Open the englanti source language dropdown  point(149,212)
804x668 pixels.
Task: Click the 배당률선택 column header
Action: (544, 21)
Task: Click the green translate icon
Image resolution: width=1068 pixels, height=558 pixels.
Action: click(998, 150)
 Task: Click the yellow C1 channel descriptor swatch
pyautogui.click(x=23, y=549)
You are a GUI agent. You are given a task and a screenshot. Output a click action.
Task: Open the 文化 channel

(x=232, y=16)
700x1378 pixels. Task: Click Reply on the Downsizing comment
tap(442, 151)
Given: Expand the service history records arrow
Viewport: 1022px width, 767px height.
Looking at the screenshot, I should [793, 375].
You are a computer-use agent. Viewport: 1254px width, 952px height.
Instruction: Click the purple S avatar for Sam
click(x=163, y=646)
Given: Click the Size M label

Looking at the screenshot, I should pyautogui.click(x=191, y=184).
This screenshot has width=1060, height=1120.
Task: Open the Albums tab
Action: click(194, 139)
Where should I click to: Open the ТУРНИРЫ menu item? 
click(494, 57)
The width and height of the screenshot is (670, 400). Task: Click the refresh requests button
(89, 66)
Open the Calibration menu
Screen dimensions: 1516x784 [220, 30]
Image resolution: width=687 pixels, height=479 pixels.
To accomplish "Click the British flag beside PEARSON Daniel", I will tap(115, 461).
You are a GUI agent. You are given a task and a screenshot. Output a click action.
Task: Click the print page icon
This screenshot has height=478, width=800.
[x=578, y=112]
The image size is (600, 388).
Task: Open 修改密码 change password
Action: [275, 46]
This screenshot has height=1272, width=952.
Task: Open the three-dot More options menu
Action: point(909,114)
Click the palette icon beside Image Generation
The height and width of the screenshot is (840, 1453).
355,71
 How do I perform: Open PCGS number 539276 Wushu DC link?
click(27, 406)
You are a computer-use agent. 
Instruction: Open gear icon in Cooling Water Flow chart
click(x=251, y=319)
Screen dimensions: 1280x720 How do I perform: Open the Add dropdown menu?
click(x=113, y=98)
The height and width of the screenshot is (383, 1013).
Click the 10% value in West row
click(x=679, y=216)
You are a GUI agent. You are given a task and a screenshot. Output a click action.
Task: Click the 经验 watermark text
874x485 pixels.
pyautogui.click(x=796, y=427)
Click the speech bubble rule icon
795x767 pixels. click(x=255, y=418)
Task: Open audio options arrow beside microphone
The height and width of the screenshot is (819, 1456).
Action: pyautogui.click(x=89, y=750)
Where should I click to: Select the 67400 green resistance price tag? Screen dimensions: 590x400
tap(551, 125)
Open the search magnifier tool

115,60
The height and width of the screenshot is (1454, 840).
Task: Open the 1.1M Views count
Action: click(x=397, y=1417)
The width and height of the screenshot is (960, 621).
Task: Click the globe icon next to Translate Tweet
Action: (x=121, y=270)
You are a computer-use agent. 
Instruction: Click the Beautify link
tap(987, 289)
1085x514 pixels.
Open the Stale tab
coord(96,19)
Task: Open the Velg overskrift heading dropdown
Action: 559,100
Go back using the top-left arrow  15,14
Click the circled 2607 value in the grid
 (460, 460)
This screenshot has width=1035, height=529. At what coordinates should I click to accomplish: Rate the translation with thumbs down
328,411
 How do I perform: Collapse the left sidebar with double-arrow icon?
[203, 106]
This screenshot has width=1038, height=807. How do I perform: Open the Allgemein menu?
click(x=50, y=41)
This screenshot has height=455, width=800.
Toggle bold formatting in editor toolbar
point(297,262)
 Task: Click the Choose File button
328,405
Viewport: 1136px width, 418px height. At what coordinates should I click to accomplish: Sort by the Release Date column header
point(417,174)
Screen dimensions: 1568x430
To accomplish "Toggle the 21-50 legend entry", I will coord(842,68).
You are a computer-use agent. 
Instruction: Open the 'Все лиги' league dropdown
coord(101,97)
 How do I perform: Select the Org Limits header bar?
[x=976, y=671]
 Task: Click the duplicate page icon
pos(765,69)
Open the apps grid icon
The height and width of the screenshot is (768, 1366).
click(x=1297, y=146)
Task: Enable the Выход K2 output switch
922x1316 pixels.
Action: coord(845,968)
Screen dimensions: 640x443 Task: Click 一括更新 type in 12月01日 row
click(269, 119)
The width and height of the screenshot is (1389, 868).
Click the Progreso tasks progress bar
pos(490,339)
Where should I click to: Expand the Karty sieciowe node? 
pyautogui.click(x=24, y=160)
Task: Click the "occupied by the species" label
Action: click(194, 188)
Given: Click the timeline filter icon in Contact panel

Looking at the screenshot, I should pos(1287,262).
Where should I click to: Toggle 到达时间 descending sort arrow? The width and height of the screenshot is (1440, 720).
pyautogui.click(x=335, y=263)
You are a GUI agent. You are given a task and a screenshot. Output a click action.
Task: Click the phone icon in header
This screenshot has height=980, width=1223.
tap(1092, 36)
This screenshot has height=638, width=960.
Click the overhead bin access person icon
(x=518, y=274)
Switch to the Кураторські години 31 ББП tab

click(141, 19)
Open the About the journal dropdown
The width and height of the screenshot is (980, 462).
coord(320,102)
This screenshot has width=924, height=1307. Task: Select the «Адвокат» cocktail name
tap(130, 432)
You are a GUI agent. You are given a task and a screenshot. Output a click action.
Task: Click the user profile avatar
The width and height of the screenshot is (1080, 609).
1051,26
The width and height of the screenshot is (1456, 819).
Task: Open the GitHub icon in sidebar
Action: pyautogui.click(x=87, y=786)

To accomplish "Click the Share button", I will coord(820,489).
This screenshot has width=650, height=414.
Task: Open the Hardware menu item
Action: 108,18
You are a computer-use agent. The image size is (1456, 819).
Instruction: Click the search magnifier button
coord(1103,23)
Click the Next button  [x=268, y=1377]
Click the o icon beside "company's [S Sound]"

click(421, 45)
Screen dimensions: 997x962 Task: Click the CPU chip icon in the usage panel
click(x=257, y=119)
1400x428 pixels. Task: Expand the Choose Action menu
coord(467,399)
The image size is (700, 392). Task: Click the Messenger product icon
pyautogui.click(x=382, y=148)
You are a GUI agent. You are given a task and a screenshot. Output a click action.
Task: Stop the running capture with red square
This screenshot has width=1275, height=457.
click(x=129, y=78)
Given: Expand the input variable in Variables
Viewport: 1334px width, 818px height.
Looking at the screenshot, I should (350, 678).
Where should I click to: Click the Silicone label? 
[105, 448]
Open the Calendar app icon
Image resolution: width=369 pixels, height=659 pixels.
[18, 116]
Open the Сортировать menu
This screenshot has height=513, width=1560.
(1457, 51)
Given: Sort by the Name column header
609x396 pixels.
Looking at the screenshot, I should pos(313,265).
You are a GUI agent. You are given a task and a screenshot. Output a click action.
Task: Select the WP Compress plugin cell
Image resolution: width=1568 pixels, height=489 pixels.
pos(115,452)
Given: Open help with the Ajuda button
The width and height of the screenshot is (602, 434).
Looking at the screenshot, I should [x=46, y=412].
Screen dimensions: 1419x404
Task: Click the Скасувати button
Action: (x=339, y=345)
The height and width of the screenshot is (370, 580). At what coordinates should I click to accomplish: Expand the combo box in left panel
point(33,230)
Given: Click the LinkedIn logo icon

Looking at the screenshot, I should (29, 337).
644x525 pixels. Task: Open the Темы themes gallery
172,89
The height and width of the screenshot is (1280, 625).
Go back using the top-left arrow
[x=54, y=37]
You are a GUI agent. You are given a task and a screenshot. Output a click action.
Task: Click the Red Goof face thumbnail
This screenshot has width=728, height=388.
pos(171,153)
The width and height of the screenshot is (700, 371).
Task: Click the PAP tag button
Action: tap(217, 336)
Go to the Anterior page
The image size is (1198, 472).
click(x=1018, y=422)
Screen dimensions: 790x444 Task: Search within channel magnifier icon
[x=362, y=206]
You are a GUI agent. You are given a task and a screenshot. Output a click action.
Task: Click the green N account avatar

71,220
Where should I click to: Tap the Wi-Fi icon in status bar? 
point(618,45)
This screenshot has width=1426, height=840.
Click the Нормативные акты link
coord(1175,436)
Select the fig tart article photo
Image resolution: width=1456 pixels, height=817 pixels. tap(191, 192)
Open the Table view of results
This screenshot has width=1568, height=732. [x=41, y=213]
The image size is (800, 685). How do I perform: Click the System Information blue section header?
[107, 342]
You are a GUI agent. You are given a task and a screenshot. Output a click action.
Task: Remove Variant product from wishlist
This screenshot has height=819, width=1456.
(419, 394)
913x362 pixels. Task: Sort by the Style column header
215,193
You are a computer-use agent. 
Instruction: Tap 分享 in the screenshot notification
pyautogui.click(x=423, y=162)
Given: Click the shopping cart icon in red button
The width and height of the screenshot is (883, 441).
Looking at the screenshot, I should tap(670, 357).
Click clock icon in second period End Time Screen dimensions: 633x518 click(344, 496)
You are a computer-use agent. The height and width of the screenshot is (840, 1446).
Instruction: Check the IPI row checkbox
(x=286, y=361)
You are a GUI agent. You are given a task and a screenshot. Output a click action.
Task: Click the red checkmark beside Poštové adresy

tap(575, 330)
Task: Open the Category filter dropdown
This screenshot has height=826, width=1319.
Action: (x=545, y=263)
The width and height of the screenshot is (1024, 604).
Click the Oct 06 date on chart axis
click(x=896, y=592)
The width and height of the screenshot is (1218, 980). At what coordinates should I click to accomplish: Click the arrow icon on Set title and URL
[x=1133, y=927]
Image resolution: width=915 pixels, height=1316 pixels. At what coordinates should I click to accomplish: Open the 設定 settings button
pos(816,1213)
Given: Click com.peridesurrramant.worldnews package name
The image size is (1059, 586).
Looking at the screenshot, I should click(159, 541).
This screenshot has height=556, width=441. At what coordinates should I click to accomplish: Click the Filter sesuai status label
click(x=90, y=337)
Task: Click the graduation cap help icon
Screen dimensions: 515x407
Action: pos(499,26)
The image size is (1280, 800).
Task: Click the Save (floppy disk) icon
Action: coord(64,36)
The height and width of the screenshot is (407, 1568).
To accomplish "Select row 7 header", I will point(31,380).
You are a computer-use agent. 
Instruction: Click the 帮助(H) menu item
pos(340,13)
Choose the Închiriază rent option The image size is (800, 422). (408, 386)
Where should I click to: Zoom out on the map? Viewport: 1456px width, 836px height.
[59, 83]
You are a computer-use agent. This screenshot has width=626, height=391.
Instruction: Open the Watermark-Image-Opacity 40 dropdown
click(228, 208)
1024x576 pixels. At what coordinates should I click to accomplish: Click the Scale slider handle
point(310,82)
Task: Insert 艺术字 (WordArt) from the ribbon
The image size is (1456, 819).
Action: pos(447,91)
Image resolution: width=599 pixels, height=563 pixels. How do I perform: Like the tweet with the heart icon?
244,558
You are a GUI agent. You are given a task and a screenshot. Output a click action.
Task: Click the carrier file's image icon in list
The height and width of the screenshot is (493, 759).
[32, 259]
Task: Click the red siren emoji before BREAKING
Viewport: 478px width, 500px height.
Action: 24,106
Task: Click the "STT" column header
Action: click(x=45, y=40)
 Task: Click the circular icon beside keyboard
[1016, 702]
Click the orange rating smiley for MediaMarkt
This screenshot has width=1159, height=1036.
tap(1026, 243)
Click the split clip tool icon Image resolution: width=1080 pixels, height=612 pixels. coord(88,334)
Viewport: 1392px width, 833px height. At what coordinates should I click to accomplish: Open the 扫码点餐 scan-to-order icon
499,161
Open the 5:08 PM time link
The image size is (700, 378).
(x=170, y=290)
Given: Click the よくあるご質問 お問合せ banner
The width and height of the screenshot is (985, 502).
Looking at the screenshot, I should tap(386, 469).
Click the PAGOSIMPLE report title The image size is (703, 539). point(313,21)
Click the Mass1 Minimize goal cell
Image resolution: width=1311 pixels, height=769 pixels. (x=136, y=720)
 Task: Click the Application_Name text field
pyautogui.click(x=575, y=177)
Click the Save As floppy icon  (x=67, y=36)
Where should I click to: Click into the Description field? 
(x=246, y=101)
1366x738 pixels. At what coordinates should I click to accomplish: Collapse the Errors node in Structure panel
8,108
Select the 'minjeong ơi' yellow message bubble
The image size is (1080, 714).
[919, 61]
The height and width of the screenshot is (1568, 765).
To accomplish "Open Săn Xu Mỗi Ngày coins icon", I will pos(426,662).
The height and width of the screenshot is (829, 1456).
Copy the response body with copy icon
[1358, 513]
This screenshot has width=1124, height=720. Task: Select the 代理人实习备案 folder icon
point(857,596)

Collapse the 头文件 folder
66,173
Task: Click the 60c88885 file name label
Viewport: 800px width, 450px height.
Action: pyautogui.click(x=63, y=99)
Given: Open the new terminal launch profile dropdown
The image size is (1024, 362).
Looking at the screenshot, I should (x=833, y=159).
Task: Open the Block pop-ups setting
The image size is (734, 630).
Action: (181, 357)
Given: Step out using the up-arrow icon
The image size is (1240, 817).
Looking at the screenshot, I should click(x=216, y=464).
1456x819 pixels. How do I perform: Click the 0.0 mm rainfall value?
━━━━━━━━━━━━━━━━
DIRECTIONS: Determine how many lines in the listing above contain the word "help". Provide that figure only.

WRITTEN REPLY: 2